Joint work with Karim Ali, David Hasler and Pascal Fua.
The pose-indexed features we introduced for the cat detection require a dense exploration of a geometrical pose space during detection. Controlling the cost of this search is a key issue, and we have usually used methods combining coarse-to-fine representations and lazy evaluations.
In this project, we try another venue to address the same issue. We propose to learn jointly both the features and estimators of the latent pose parameters. These estimators are closed form rules able to compute a parameter directly from the signal.
We tested the efficiency of this new idea in the context of hand detection for industrial applications (Ali et al. 2009).
Boosting can be seen as a gradient descent: at every step, the learning procedure adds a weak learner corresponding to the direction of maximum local reduction of a loss. Hence, there is a natural generalization to a multi-layer structure similar to MLP. The derivative of the loss with respect to the intermediate responses is propagated through the predictor, and weak learners are added in the inner functionals in a similar fashion as with classical boosting.
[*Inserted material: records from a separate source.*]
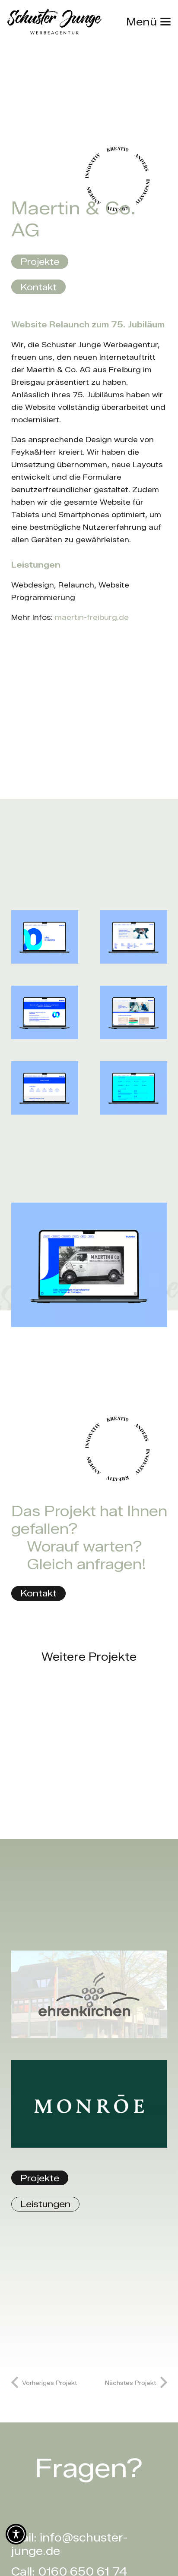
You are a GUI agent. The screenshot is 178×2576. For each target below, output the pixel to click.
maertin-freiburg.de (92, 617)
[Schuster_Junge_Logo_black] (54, 22)
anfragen (109, 1564)
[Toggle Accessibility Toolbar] (15, 2534)
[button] (148, 21)
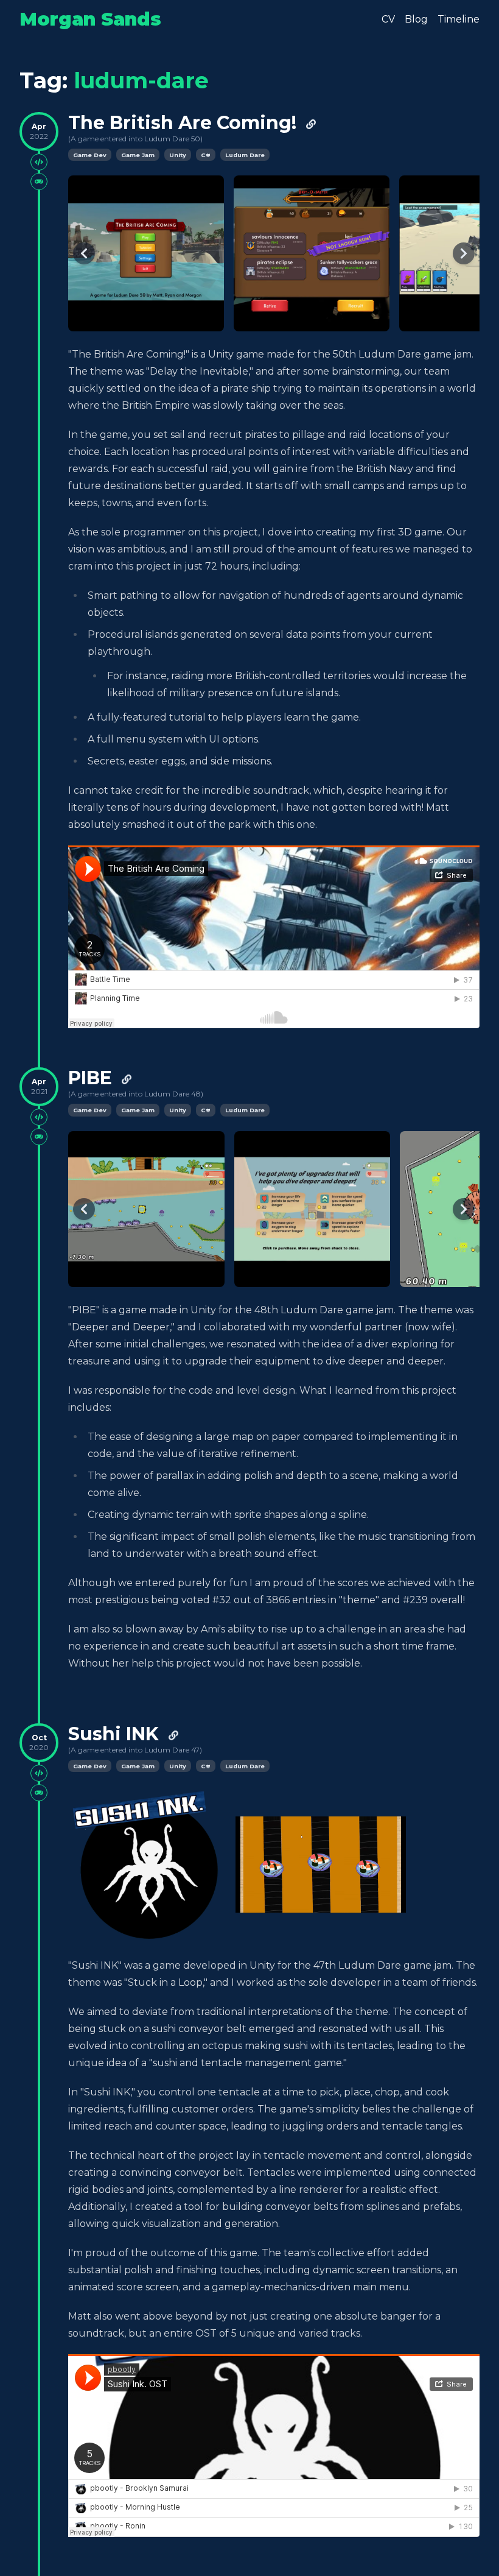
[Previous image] (84, 253)
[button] (321, 1865)
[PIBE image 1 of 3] (146, 1209)
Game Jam (138, 155)
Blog (416, 19)
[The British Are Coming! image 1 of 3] (146, 253)
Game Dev (89, 155)
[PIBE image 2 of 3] (312, 1209)
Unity (177, 155)
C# (206, 155)
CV (388, 19)
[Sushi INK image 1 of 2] (147, 1865)
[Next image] (464, 253)
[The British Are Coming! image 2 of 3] (311, 253)
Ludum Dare (245, 155)
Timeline (459, 19)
As expected, such a structure with a hidden layer performs substantially better for pattern recognition than the combination of classical boosting with a local feature extraction trained in a non-supervised manner (Fleuret 2009).
Joint work with Germán González Serrano and Pascal Fua.
This work tackles the problem of automatic network delineation, with an emphasis on dendritic trees in neural tissues (Gonzalez et al. 2008). We proposed a novel approach mixing machine learning for the local characterization of filament-like locations, with a Bayesian modeling and stochastic optimization of the global tree network. We have investigated the use of steerable filters to create a filament detector which can be dedicated on-the-fly to an arbitrary orientation for a minimal computational overhead in both 2D (Gonzalez et al. 2009) and 3D (Gonzalez et al. 2009b).
You can see a short video (6Mb, divx) illustrating a simpler 2D algorithm we developed during a pre-study (Fleuret & Fua 2006) for dendrite reconstruction.
Joint work with Gilles Blanchard.
The main weakness of learning techniques is the necessity to have large training sets. We worked on the learning of high-level invariance from a large set of images, to be able to learn the appearance of a new object from a single image of it. We called our approach Chopping (Fleuret & Blanchard 2005) since it relies on a very large number of binary splits of the image space. You can download the database of images of 150 latex symbols we used, in mnist format.
Feature selection based on conditional mutual information (Fleuret 2004) gives good statistical performances and is computationally efficient. This algorithm can select tens of features from a family of tens of thousands in a less than a second on a standard PC. Experiments demonstrate that on tasks such as drug screening or image classification, a naive Bayesian classifier combining features selected with this technique achieves error rates similar to those obtained with sophisticated techniques such as SVM or boosting.
You can download the source code of the CMIM feature selection algorithm, distributed under the terms of the version 3 of the GNU General Public Licence.
Beside this main themes, I also worked on multiple testing (Blanchard & Fleuret 2007), cancerous cells detection and on key-point characterization (Özuysal et al. 2006).
My PhD and part of my post-doc was about object recognition and face-detection. We developed an original coarse-to-fine algorithm very efficient both in speed and error rates (Fleuret 2000, Fleuret & Geman 2001, Fleuret & Geman 2002).
I also worked on kernel design (Fleuret & Sahbi 2003, Boughorbel et al. 2005, Fleuret & Gerstner 2005), functional neural networks (Rossi, Conan-Guez & Fleuret 2002a, Rossi, Conan-Guez & Fleuret 2002b), goal-planning (Fleuret & Brunet 2000), texture segmentation (Shahrokni et al 2009), content-based image retrieval (Boujemaa et al. 2001, Boujemaa et al. 2004) and object recognition (Jedynak & Fleuret 1996, unfortunately in French).